= Northcote Koori Mural =

The Northcote Koori Mural is located in St Georges Road Thornbury, Victoria in the City of Darebin. It was designed by former Northcote High School art teacher Megan Evans in collaboration with members of the Thornbury-based Aborigines Advancement League, which owns the mural.

Evans worked with Aboriginal artist and elder Lin Onus researching and designing the mural in collaboration with members of the Victorian Aboriginal Community, and it was painted between 1983 and 1985, by trainee artists including Les Griggs, a Gunditjmara man (1962–93), Ray Thomas, Millie Yarran, Ian Johnson and Elaine Trott and many other volunteers.

The Northcote Koori Mural was originally located opposite the Northcote Town Hall on Council land in High Street. This site was later sold and the mural was moved to the Aboriginal Advancement League in St. Georges Road, Thornbury where a large, free-standing wall was erected specifically to accommodate the mural on the edge of the Sir Douglas Nicholls Sporting Complex. Megan Evans considered the artwork significant because “…it was a landmark for the Aboriginal community at that time and because Northcote Council was prepared to support a project which was politically ahead of its time".

In the late 1990s, the local council sold the land where the mural was situated and it was relocated to nearby St George's Road, Thornbury, close to the AAL's current location.

The mural was proposed for inclusion on the Darebin Heritage Overlay in 2011. The Mural represents Victoria's Aboriginal culture and history and contains strong political statements about the incarceration of Aboriginal people Among other elements, it depicts large-scale renderings of historical artworks by Tommy McRae and William Barak, a representation of Aboriginal men manacled in neck chains taken from a well known photograph, and the Lake Tyers land rights campaign of the 1970s.

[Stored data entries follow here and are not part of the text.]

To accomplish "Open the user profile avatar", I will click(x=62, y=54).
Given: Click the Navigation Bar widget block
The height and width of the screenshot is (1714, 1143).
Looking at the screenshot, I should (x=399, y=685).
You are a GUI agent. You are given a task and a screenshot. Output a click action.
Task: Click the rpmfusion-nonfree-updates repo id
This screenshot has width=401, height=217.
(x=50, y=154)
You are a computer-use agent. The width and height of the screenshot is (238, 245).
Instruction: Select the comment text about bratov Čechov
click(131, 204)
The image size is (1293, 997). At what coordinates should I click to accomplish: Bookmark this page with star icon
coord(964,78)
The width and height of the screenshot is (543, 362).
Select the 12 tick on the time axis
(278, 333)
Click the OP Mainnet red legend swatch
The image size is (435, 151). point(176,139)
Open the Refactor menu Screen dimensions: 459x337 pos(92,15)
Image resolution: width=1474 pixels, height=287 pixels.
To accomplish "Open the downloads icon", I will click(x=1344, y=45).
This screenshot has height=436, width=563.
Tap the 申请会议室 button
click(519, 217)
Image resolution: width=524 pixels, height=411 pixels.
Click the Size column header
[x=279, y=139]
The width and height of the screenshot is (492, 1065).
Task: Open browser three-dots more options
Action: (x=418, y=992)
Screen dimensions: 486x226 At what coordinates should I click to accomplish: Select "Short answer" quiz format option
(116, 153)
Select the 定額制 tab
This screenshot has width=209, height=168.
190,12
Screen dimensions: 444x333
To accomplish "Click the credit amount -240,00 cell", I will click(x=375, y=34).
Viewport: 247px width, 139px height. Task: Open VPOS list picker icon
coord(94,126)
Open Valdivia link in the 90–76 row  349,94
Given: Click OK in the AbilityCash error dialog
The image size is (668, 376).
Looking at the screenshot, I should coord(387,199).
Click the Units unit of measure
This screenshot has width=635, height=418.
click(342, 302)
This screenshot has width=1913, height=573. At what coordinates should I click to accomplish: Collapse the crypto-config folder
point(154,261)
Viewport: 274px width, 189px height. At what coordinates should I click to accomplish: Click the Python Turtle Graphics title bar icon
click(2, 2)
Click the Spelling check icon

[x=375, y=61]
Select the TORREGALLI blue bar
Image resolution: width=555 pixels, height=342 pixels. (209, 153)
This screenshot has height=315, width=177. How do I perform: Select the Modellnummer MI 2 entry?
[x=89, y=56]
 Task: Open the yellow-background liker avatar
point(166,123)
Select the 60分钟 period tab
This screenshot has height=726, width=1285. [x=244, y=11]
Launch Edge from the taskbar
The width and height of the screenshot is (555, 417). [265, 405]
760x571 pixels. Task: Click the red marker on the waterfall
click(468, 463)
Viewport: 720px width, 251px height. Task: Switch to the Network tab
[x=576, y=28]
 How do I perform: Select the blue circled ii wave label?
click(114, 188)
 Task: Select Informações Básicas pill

Darebin Council allocated $10,000 in its 2011-12 budget for a report on how to restore the artwork and then a further $80,000 in the 2012-13 budget for the mural's conservation and restoration, after it had become dilapidated from weather and an occasional target of graffiti vandals.

The original painted panels were removed, and a restored digital print copy was installed in December 2013.